Tuesday, April 16, 2013

Minor Cabbage Soup Experiment

Because I had lots of leftover cabbage from some slaw I made for a family Easter meal, I decided to make my cabbage soup recipe again. I used the same recipe as for the soup I made for Christmas, except this time I used chicken bouillon instead of homemade stock. In addition, I had both red cabbage and green cabbage left over from my slaw recipe (will discuss it on request), so I used both kinds of cabbage. The red cabbage changed the recipe significantly. Not only did it make the soup a rather odd shade of muddy brown, it gave the soup an earthier flavor.

My husband Eric liked the soup well enough, but found it somewhat unsatisfying because of the lack of meat. So I decided to cut up some leftover chorizo and add some to each bowl. The first time I tried this, I overheated the sausage in the microwave almost to the point where it was crunchy. The effect was marvelous. The hit of fat and meatiness from the sausage bits nicely complements the earthiness of the cabbage. Eric and I really enjoyed it (he pronounced this modification "husband approved"). Consequently, I bought some more chorizo to add to the current batch of soup as we eat it.

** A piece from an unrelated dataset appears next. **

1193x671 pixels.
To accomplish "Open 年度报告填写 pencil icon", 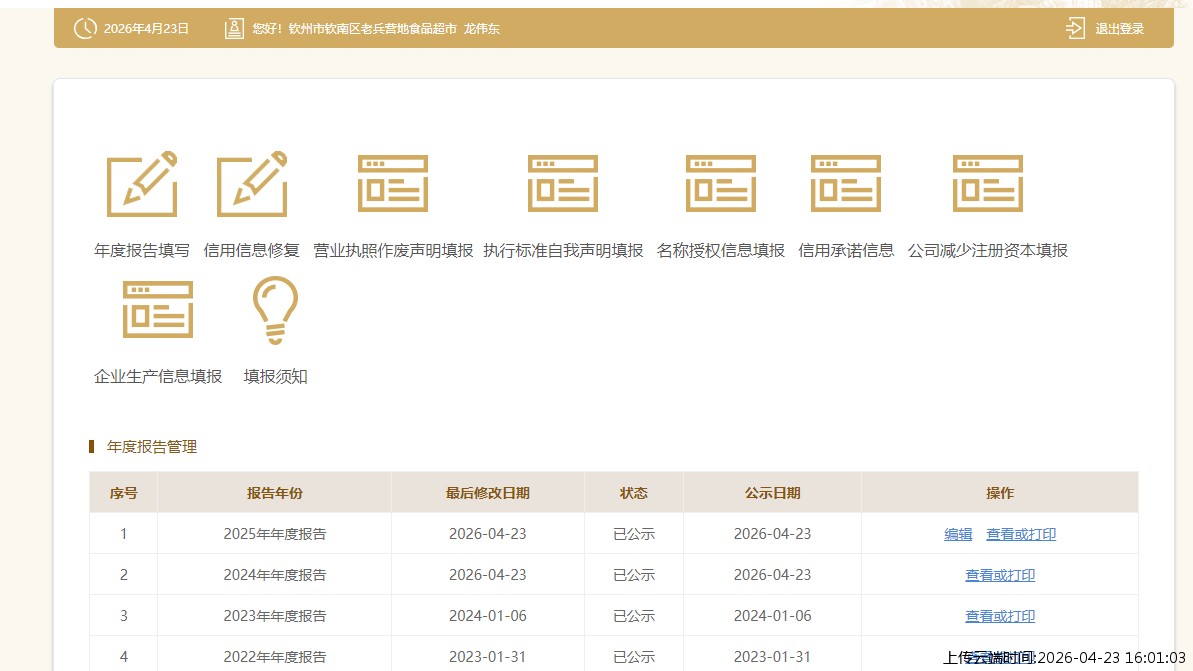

I am also considering mixing sausage into the next batch of cabbage soup I make, right after the simmering is done. Chorizo is a bit expensive for that purpose, but perhaps kielbasa will work. I think a pork sausage would work best, but if anyone has any other recommendations, I'd be very curious to hear them.


  1. A slice of pre-cooked ham, gut into chunks, goes well in something like that. But best results are obtained by letting it simmer in the soup a while, rather than trying to make it crunchy and adding it as an embellishment.

    Smoked pork neck bones are also good additions, though once again you add them when you start the soup to give them time to get acquainted, and remove the actual bones before serving the soup.

    1. Hi, Dennis! Thanks for visiting.

      I could certainly add sausage/ham/pork whatever while cooking the soup. I'm not a fan of picking through soup to remove the bones (though removing ham bones would be much less finicky than what I went through removing the bones from my rabbit stew), and simmering pork parts in the soup will likely change the soup's texture somewhat. One could argue that making the mixture both meatier and less thick would be a good thing. (Eric refers to the product of the current recipe as "Filboid Studge", and I agree.)

      Another point is that ham and sausage have very different flavor qualities, and I think I like the smoked quality of cooked sausage rather better than I'd like ham for this particular soup. That's probably the main reason why I'm likely to stick with sausage, most of the time when I make this soup. Still, you've made a good point. I should try simmering ham parts in this recipe--I think I have some in the freezer--and taste test the results.

      Finally, leaving the basic soup as it is and adding "aftermarket" sausage bits (so to speak) make it easier to accommodate vegetarians or meat eaters who don't like pork. I note this as just an additional option, since it's not an issue for Eric and me; we both enjoy pork products.